Any time there's slavery, there's unspeakable greed and conceit somewhere down the line. Unless we can acquire the tools to overcome it, most of us are treated as ballast for someone else to Make Money. But there's varying degrees of this exploitation, and the worst forms receive too little attention.

While most of us learn to conserve and be thrifty, powerful rulers and their cohorts live a life of extravagance built on the backs of people who work hard for very little or nothing. But I have no doubt that even average people unknowingly buy items in which slavery played a role in their production. Whenever an antislavery protocol is adopted, the industry covered by it is always given a few years to enforce it. I see no excuse why it can't be enforced immediately. Yet even after the deadline, slavery persists in the industry, as if the rules were never adopted.

If even one candy bar made from cocoa farmed by child slaves is sold in America - 7 years after the Harkin-Engel Protocol was adopted - that's a problem.

Countries have made efforts to prosecute those who exploit slave labor.
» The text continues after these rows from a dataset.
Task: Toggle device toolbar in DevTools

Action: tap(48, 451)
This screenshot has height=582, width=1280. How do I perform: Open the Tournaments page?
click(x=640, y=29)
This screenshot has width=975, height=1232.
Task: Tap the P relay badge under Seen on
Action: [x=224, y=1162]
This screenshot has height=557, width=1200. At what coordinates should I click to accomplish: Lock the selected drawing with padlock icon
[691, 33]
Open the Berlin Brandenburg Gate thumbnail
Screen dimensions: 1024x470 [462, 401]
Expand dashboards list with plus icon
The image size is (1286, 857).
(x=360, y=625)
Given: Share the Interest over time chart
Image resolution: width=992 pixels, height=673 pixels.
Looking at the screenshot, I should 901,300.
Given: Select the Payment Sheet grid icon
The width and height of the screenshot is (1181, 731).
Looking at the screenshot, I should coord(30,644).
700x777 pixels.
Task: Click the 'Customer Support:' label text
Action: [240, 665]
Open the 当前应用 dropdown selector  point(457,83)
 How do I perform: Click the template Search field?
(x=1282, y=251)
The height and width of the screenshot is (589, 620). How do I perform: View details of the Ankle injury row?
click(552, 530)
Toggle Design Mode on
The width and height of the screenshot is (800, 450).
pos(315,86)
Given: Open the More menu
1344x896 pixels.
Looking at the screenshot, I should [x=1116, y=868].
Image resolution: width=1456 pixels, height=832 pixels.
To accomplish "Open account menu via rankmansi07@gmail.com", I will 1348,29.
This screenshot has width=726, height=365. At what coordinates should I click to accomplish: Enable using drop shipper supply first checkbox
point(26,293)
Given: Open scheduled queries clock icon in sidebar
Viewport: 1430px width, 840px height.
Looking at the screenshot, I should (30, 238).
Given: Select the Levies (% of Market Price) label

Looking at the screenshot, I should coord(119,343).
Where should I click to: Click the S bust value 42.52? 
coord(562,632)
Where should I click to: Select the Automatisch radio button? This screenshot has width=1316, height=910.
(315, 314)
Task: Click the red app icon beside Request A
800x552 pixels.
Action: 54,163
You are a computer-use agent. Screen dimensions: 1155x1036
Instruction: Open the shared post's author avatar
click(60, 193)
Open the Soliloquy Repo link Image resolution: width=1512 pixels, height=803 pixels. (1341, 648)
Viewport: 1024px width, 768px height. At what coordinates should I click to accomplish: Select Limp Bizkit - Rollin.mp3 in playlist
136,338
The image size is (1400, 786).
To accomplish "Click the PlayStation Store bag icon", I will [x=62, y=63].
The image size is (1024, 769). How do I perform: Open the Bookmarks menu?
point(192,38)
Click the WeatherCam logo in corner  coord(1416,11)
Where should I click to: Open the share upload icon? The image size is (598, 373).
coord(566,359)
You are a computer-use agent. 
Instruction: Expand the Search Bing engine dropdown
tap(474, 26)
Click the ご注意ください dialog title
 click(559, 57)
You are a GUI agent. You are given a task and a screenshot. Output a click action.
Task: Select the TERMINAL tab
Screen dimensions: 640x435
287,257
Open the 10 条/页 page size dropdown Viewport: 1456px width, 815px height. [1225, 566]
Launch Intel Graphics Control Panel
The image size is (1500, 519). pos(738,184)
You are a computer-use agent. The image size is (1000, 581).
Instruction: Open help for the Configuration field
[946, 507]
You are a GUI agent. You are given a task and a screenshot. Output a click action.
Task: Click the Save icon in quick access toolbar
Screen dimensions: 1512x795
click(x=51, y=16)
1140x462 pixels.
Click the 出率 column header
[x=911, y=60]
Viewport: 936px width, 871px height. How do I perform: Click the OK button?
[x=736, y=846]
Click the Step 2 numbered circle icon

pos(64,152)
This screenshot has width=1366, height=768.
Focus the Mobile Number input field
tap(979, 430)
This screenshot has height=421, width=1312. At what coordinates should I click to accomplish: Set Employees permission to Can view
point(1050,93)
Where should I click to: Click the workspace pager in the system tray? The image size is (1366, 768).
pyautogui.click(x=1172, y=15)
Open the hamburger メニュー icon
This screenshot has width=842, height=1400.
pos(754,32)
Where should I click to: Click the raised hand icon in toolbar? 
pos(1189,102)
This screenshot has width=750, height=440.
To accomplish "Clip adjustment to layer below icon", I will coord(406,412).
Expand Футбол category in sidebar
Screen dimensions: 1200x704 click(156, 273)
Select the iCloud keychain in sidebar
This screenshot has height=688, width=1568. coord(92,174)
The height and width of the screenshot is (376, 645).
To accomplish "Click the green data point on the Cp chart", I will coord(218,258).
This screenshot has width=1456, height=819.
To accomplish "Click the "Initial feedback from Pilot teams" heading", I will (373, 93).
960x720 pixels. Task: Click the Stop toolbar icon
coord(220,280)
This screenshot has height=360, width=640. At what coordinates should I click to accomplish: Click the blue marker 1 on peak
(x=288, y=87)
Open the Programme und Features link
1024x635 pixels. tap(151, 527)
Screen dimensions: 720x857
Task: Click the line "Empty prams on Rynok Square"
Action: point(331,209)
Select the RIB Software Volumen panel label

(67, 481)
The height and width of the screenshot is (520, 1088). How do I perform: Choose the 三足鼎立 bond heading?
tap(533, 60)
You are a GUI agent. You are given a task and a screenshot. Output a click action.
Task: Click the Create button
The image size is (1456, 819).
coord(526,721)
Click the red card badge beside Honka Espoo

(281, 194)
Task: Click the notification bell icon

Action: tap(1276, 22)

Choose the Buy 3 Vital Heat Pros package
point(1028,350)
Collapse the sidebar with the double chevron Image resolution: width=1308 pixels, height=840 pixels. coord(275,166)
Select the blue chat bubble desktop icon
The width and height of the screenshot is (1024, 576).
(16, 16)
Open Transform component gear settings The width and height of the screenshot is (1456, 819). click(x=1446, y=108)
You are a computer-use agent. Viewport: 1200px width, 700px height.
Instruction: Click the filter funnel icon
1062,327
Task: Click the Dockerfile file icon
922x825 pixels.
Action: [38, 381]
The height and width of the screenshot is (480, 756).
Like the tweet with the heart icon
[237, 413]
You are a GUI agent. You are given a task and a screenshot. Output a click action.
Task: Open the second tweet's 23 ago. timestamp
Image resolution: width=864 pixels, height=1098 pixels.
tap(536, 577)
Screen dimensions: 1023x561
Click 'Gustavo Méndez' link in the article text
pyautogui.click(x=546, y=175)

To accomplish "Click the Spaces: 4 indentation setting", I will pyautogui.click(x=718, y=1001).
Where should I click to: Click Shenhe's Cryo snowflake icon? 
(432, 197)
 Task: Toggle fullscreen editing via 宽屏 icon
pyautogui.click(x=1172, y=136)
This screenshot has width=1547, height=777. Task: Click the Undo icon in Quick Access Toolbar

But often they don't have enough resources, because the systems there are burdened. So I'd like to see the U.S. pass a law that makes American antislavery laws applicable in other countries when goods sold in America have slave-made ingredients or parts. These other lands may have extradition treaties with the U.S., and I guarantee you that if I was a country where slavery was occurring, I'd want the slave-drivers to be punished in every country where the slave-made products were distributed. If overseas exploiters can't be held criminally liable by the U.S., then they should damn well be held civilly liable.

Penalties should apply to every party that exploited the slave labor. From the overseas plantation or factory owner to the American corporation, all should be held responsible. I'm wondering why we can't already prosecute a U.S.-based corporation even without a long-arm law.

If global greed merchants think it pays to exploit workers, the problem is just going to get worse. And it'll get worse for you too, not just someone in a faraway land.